The Faculty Association claimed at an emergency meeting on Tuesday that the winter intersession did not need to be eliminated since the college has enough money in reserve to pay for it.

The Faculty Association claimed at an emergency meeting on Aug. 28 that the winter intersession did not need to be eliminated since the college has enough money in reserve to pay for it.

Blair Wells / Courier
CEC Instructor Daniel Hamman, left, presents an analysis of the college’s financial situation to the crowded Faculty Association meeting on Tuesday. FA President Roger Marheine is at far right.

The college has about $20.7 million – 18.9 percent of its total budget – in general reserves according to the PCC Operating Statements and Acting Vice President of Administrative Services Robert Miller. The minimum reserve mandated by the state is three to five percent.

Community Education Center instructor Daniel Hamman presented to the enormous group of faculty, students, and college staff alike the numbers provided from Board of Trustees’ packets supporting the FA’s argument to keep the intersession.

“We are continually told [by the district] that we are over spending and that we [have got to] cut back,” said Hamman.

The Board of Trustees explained at a previous meeting the college has an excess in reserves to prepare in case Proposition 30- the tax increase measure- does not pass in November. If the proposition does not pass, the college is expecting a $12.2 million deficit, according to the Operating Budget in the Board packet from Aug. 15. If the measure passes, the college will be given approximately $6.75 million more by the state.

According to Hamman, the possible $6.75 million more from the state could be used to add more class sections. “If Proposition 30 passes, 675 sections can be paid for. If [the Board] cuts winter, where are they going to put the extra sections?” said Hamman.

Another issue raised during the meeting was the 2011 – 2012 Quarterly Financial Status Report, which stated there were no “significant differences in budgeted revenues or expenditures,” meaning the college is not currently in a budget crisis for this year or the next fiscal year.

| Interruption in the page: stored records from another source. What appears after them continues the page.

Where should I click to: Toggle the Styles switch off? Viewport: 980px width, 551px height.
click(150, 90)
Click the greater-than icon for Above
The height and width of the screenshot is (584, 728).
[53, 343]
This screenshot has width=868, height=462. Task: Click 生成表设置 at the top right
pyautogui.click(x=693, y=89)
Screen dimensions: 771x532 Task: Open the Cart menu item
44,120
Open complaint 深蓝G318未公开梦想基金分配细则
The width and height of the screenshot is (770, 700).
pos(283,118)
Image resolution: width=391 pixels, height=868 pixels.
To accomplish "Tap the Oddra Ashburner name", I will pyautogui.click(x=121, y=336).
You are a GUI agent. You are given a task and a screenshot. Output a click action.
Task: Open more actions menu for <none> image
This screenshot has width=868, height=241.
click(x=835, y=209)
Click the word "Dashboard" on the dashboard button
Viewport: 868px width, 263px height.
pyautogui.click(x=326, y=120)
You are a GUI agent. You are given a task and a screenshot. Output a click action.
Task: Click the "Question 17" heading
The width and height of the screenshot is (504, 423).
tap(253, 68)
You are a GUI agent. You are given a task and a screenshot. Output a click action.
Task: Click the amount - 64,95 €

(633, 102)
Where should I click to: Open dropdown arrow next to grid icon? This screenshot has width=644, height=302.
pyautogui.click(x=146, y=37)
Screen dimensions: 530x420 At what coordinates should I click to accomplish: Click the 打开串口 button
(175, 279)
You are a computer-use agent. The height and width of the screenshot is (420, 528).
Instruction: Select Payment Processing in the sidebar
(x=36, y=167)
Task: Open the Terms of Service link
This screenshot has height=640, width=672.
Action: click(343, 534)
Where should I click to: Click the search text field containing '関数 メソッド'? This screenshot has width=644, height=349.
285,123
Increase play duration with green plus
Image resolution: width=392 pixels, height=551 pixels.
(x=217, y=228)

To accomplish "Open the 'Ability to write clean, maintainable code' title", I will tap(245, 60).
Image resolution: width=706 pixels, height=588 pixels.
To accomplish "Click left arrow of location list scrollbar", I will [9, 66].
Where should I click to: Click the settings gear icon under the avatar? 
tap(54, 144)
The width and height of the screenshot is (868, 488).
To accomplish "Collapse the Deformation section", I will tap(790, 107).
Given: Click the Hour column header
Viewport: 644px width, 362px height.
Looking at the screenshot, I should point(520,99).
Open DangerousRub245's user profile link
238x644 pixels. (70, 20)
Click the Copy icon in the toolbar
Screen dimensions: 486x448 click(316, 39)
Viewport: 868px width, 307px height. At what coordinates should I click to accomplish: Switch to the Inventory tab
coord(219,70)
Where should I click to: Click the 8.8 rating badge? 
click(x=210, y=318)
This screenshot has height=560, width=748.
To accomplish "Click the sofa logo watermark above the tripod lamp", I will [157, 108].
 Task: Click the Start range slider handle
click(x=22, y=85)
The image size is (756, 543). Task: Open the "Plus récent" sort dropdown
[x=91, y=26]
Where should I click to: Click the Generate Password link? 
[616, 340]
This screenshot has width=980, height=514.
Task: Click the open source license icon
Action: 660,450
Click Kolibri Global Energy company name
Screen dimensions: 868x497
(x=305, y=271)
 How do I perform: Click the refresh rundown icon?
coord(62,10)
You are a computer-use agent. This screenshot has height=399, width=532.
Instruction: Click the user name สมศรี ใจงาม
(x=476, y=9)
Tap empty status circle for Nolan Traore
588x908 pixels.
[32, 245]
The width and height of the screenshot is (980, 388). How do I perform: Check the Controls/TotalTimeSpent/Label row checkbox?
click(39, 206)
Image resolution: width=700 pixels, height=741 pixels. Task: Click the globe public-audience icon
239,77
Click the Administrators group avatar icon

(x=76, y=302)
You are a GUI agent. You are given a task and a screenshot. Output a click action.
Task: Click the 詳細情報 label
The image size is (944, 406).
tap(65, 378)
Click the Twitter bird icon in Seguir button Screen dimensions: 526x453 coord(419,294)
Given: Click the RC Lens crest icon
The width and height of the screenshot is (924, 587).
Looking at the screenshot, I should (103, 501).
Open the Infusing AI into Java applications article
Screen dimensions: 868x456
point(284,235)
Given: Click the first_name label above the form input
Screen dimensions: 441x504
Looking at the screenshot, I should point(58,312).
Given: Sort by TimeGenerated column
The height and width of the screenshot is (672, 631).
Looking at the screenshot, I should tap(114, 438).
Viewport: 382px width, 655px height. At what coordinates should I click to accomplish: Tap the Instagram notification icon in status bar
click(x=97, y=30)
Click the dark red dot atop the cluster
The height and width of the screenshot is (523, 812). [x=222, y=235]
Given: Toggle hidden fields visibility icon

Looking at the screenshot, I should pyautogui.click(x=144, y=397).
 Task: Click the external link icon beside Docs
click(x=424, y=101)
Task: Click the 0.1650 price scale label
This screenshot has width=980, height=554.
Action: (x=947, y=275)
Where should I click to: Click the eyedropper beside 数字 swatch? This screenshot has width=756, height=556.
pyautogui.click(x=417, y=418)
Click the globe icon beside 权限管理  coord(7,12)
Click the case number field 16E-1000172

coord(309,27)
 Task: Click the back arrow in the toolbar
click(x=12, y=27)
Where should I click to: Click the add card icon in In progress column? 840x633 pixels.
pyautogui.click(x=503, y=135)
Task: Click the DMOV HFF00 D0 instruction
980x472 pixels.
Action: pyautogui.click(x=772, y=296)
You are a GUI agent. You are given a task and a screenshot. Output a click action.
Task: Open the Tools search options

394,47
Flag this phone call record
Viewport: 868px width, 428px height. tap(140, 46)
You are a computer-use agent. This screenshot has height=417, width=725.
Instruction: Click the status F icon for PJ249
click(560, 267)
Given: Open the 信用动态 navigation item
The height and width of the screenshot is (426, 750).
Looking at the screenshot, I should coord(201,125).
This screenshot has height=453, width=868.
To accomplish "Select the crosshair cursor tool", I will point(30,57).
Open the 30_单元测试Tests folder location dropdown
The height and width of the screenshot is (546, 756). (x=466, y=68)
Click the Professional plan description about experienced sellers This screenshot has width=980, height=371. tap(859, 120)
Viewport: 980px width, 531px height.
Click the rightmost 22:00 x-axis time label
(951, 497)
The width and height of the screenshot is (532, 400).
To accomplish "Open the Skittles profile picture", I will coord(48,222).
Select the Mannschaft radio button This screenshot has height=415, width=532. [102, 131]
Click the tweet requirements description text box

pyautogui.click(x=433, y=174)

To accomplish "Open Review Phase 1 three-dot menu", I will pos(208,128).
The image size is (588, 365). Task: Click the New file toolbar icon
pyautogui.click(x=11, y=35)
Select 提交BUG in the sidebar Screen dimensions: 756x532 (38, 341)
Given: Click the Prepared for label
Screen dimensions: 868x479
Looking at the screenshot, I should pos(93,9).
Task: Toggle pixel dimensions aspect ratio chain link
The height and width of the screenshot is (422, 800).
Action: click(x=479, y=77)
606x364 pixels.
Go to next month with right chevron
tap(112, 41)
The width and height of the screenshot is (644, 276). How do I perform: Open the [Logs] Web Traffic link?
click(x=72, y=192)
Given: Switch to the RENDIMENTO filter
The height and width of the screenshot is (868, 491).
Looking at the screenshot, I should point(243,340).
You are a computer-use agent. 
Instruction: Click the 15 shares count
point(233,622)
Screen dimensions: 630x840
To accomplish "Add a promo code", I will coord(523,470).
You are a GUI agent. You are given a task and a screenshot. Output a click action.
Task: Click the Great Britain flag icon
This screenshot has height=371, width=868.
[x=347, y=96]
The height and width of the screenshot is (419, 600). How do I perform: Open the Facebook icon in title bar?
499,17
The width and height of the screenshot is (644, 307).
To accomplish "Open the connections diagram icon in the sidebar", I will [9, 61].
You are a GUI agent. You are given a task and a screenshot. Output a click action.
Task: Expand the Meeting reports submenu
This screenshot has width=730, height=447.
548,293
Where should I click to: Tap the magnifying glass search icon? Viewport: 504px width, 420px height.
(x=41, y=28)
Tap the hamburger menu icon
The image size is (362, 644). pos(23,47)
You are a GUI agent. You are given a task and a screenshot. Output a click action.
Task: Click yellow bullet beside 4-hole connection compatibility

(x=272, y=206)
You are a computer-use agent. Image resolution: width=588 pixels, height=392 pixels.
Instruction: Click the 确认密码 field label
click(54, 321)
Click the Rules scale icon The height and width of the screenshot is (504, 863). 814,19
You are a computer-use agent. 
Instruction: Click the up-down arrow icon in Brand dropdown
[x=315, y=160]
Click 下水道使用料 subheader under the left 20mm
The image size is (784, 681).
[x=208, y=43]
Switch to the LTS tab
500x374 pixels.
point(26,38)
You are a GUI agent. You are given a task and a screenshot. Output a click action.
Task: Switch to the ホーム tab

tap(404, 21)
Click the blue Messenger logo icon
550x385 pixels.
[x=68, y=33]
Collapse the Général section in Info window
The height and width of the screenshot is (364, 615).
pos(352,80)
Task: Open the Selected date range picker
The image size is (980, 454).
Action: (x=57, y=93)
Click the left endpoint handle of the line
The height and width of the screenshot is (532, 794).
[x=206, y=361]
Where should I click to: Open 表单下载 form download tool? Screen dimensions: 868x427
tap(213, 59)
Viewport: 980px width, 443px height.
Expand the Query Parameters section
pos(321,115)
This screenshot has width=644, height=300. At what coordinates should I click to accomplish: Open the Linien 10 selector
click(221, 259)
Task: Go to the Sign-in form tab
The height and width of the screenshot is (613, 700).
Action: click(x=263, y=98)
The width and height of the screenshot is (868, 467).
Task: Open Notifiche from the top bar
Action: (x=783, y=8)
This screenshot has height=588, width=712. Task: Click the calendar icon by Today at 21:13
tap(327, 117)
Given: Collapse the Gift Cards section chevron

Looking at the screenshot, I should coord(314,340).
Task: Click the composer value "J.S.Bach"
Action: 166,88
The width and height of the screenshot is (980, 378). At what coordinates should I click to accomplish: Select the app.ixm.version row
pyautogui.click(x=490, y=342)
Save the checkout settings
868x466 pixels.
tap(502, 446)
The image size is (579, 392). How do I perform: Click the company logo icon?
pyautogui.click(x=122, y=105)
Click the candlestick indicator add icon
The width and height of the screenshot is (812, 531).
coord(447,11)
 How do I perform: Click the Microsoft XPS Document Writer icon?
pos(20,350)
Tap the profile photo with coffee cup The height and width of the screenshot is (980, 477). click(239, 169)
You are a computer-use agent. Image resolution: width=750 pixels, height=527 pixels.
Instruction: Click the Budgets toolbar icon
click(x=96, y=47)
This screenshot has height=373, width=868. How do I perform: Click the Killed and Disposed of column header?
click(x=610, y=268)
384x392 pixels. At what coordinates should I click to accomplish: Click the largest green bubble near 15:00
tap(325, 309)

But college President Mark Rocha later explained there was not enough funding from the state to support another winter intersession.

“No matter what occurs with the new calendar proposal, there will be virtually no classes offered in winter because the state reduced our enrollment funding for additional classes,” Rocha said via email.

Faculty Association President Roger Marheine explained that it was a good thing the college had reserves. “Not to be conceited, but we are PCC. We have money, and we should be spending it wisely, which is on classes,” he said.

The Board of Trustees is scheduled to consider tonight a proposal for a tentative three – semester calendar (excluding winter intersession). But final action can be delayed until on Oct. 1, so negotiations with the Faculty Association and consultation with the Academic Senate can continue until then.

Marheine expressed his concern over the Oct. 1 date, saying it felt like an ultimatum in regards to negotiations between the district and the Faculty Association.

“The FA seeks to maintain the integrity of the process regarding calendar and other matters of collegial importance that directly reflect on shared governance and contractual legality,” he said.